Cada vez que quienes luchan contra la violencia policial logran ser escuchados, el Estado en boca de cada funcionario contesta horrorizado que se está haciendo política. La ministra Bullrich incluso sostuvo que estamos frente a un “aparato ideológico” promovido por los organismos de derechos humanos donde siempre se señala al mismo culpable (las fuerzas de seguridad). Es una insinuación de una construcción política como si fuera algo despreciable, justo es contestar que en efecto, lo politizamos, lo vamos a politizar, porque consideramos a la defensa de la vida en el lugar primordial que siempre tuvo para nuestro orden político; el gobierno en cambio parece considerar a la seguridad una cuestión técnica de administración de violencia, un terreno aséptico habitado por especialistas. Pero la seguridad es una cuestión integral y es sobre todo una política que debe ser construida colectivamente.

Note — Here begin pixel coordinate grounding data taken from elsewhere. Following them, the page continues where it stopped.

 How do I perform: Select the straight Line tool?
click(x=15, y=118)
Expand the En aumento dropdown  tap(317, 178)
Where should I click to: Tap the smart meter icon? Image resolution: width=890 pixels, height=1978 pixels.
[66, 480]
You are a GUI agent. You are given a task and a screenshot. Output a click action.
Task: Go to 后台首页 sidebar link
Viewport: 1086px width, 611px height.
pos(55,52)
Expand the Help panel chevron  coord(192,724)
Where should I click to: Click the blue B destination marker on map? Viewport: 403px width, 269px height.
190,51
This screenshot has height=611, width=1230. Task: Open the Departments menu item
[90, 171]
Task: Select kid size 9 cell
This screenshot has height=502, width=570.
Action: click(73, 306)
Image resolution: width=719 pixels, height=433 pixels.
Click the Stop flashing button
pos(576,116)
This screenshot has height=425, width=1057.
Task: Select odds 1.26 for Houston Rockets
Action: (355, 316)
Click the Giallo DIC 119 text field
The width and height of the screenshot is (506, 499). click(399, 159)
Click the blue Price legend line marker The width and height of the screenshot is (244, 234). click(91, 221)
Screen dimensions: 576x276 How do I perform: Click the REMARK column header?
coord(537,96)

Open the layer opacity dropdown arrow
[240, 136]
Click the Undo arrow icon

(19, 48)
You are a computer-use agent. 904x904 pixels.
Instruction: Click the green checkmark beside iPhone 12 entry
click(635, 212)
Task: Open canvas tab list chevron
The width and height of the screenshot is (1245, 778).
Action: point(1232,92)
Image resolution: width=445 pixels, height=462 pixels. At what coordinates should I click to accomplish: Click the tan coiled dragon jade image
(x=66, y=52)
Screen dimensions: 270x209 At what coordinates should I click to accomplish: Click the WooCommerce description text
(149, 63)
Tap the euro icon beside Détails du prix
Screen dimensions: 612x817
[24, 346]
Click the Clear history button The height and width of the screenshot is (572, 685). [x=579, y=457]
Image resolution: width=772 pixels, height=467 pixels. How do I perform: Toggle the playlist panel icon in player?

Más allá de la evidente responsabilidad penal de los autores de esta masacre es necesario reflexionar sobre lo que falta en la institución policial; falencias que van desde la necesidad de órganos de control externos independientes e imparciales que supervisen investigaciones disciplinarias, la necesidad de informes oficiales sobre la letalidad de la fuerza que permitan sugerir políticas para disminuirla, así como el establecimiento de reglas sobre el uso de armas de fuego que contemplen los principios de proporcionalidad y racionalidad receptados en los estándares internacionales. Es imprescindible la claridad del umbral de peligrosidad que necesariamente implica esa práctica policial.
Quienes luchamos desde la sociedad civil por una política de seguridad democrática, sostenemos la necesidad de un mensaje político fuerte que condene estos delitos y pare de abonar el terreno de la demagogia punitiva. Es por eso que repudiamos a Patricia Bullrich, sostenemos que cuando la policía ejecuta civiles extrajudicialmente es el Estado quien asesina y exigimos Justicia para cada caso de violencia policial.